Q-Network wrong output spec
rissois opened this issue · comments
I am receiving the following error: Expected q_network to emit a floating point tensor with inner dims (464,); but saw network output spec: TensorSpec(shape=(6, 4, 464), dtype=tf.float32, name=None)
I am building a custom environment for DqnAgent
with an observation shape of (6,4,4)
. The action is scalar (I would have liked a (2,)
, but apparently that's not possible at the moment. I am following this tutorial as closely as I can for my use case.

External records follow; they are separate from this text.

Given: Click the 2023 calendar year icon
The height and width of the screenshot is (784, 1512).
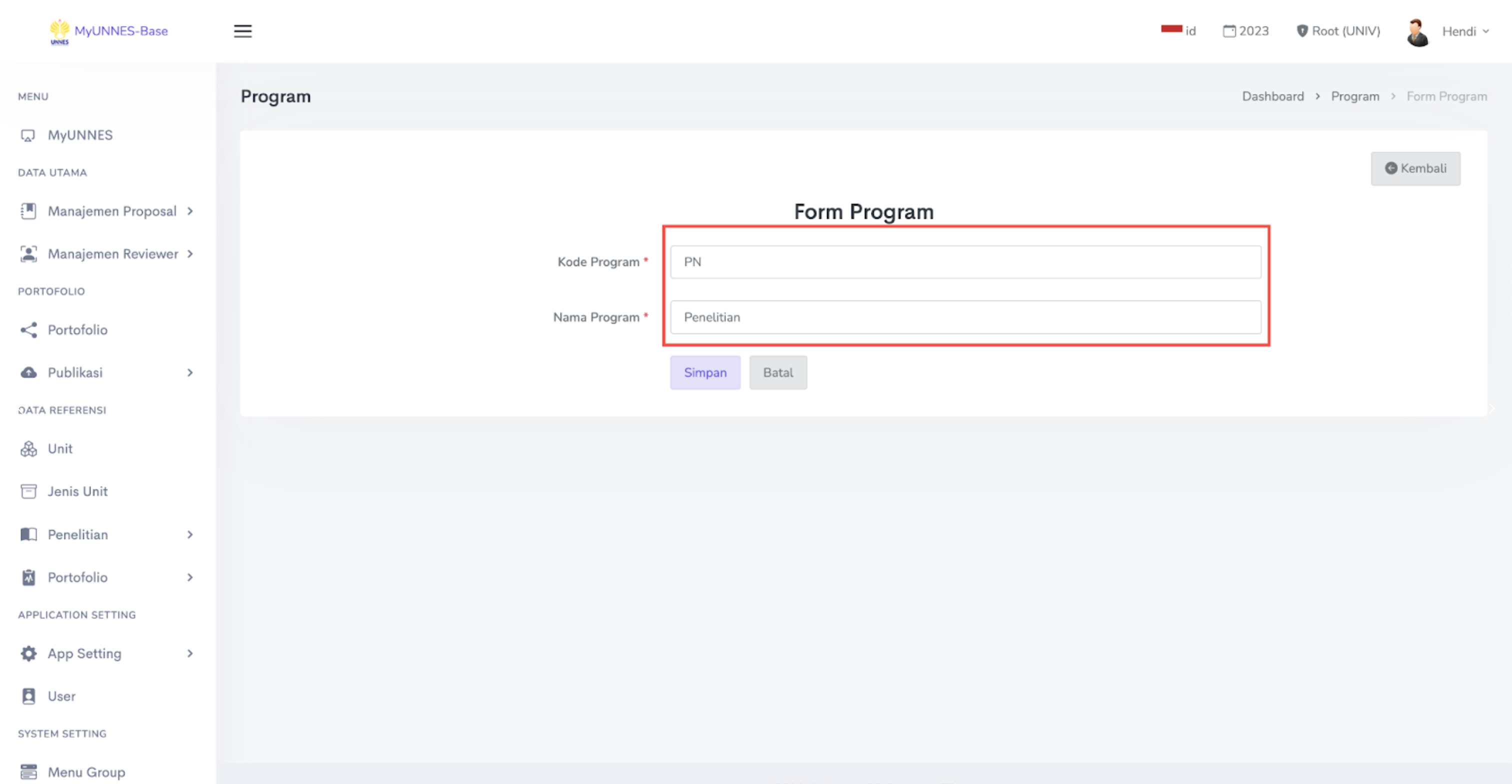Looking at the screenshot, I should 1228,31.
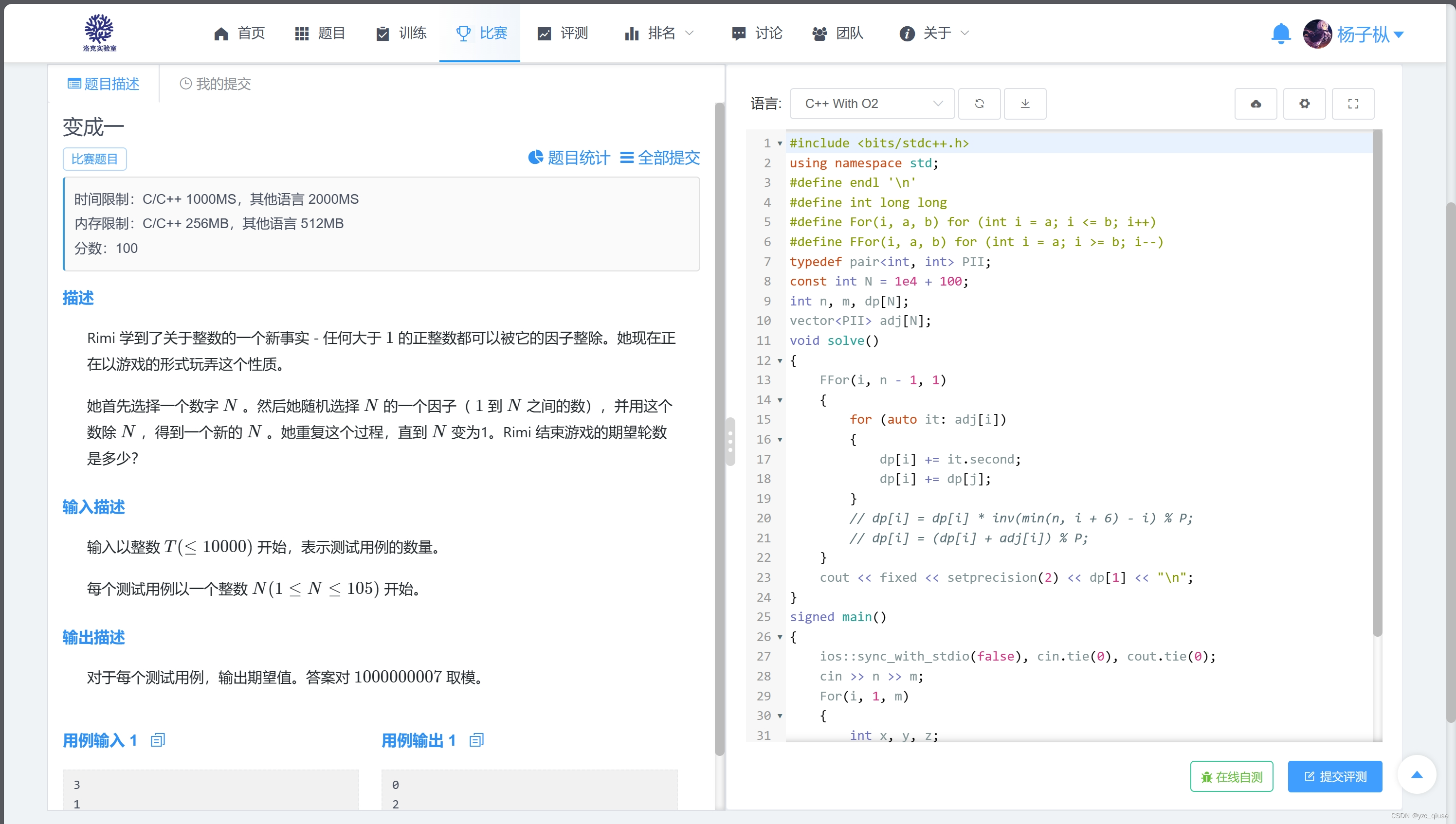Switch to the 我的提交 tab

coord(215,84)
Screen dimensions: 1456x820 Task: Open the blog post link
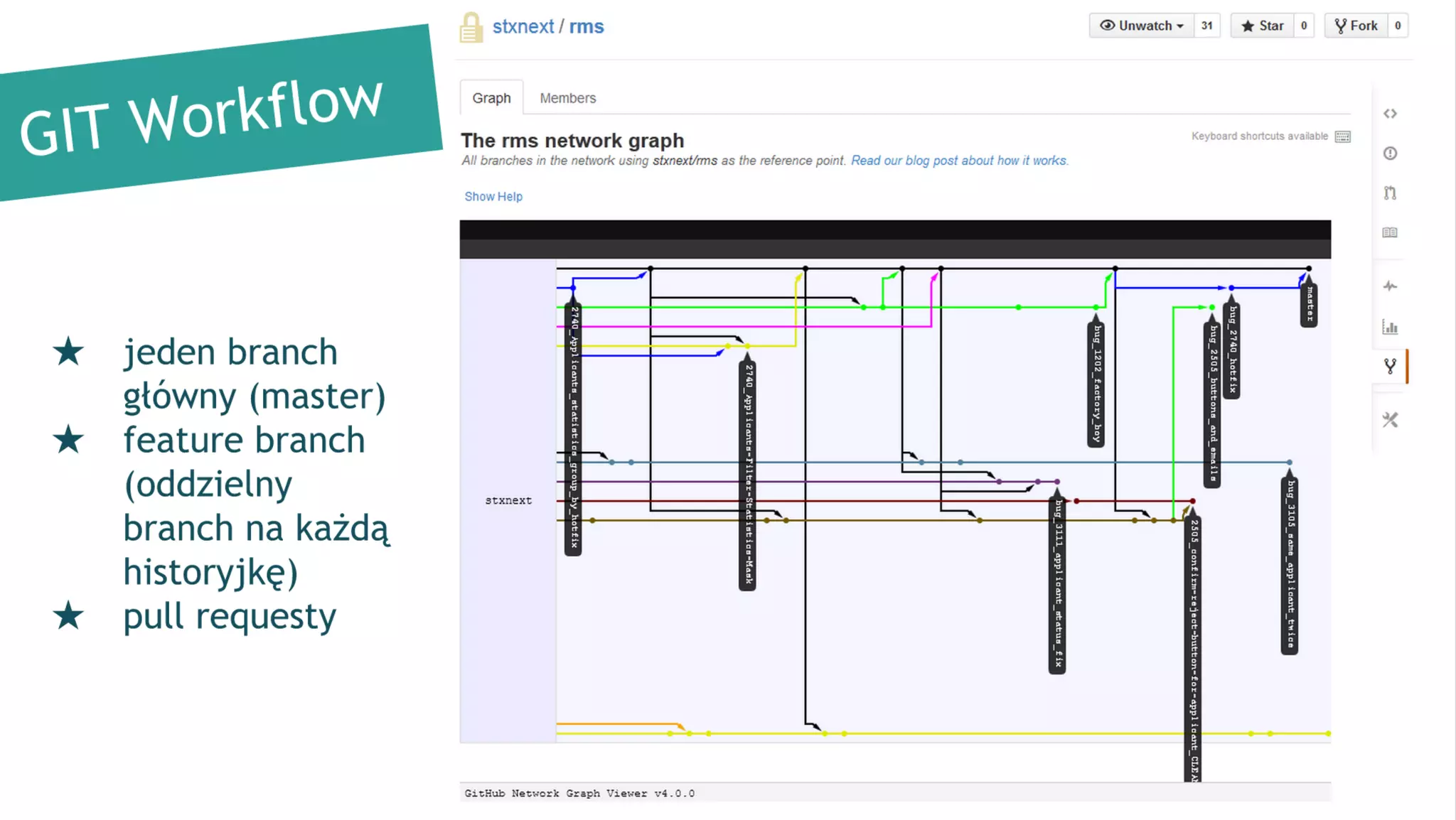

The environment class is initialized with:
self._action_spec = array_spec.BoundedArraySpec(
shape=(), dtype=np.int32, minimum=0, maximum=463, name='action'
)
# Six 4x4 boards
self._observation_spec = array_spec.BoundedArraySpec(
(6, 4, 4), np.int32,
minimum=self.createMinMaxBoards([0, 0, 0, 0, 0, -1]),
maximum=self.createMinMaxBoards([1, 1, 1, 1, 3, 2]),
)
I was able to successfully validate the environment and run the environment with a fixed policy, as per the tutorial, so the environment itself is in good shape. I then jumped over to this tutorial to add the agent and copy and pasted those two blocks of code directly:
fc_layer_params = (100, 50)
action_tensor_spec = tensor_spec.from_spec(env.action_spec())

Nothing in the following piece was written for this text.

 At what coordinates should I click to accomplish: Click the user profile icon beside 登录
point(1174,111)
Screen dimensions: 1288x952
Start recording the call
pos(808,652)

num_actions = action_tensor_spec.maximum - action_tensor_spec.minimum + 1
# Define a helper function to create Dense layers configured with the right
# activation and kernel initializer.
def dense_layer(num_units):
return tf.keras.layers.Dense(
num_units,
activation=tf.keras.activations.relu,
kernel_initializer=tf.keras.initializers.VarianceScaling(
scale=2.0, mode='fan_in', distribution='truncated_normal'))
# QNetwork consists of a sequence of Dense layers followed by a dense layer
# with `num_actions` units to generate one q_value per available action as
# its output.
dense_layers = [dense_layer(num_units) for num_units in fc_layer_params]
q_values_layer = tf.keras.layers.Dense(
num_actions,
activation=None,
kernel_initializer=tf.keras.initializers.RandomUniform(
minval=-0.03, maxval=0.03),
bias_initializer=tf.keras.initializers.Constant(-0.2))
q_net = sequential.Sequential(dense_layers + [q_values_layer])
optimizer = tf.keras.optimizers.Adam(learning_rate=learning_rate)
train_step_counter = tf.Variable(0)
agent = dqn_agent.DqnAgent(
train_env.time_step_spec(),
train_env.action_spec(),
q_network=q_net,
optimizer=optimizer,
td_errors_loss_fn=common.element_wise_squared_loss,
train_step_counter=train_step_counter)
agent.initialize()
The error is thrown at agent = dqn_agent.DqnAgent(...)
. There is a line in dqn_agent.py: q_network.create_variables(net_observation_spec)
which seems to create the (6,4,464) shape. I would have imagined the network output would automatically be adopted from q_values_layer
num_actions
. More then likely this is a failure on my end, but I have seen unresolved posts on StackOverflow. Can anyone please help correct my understanding / code here?
Even I'm facing the same issue. Have you resolved the issue?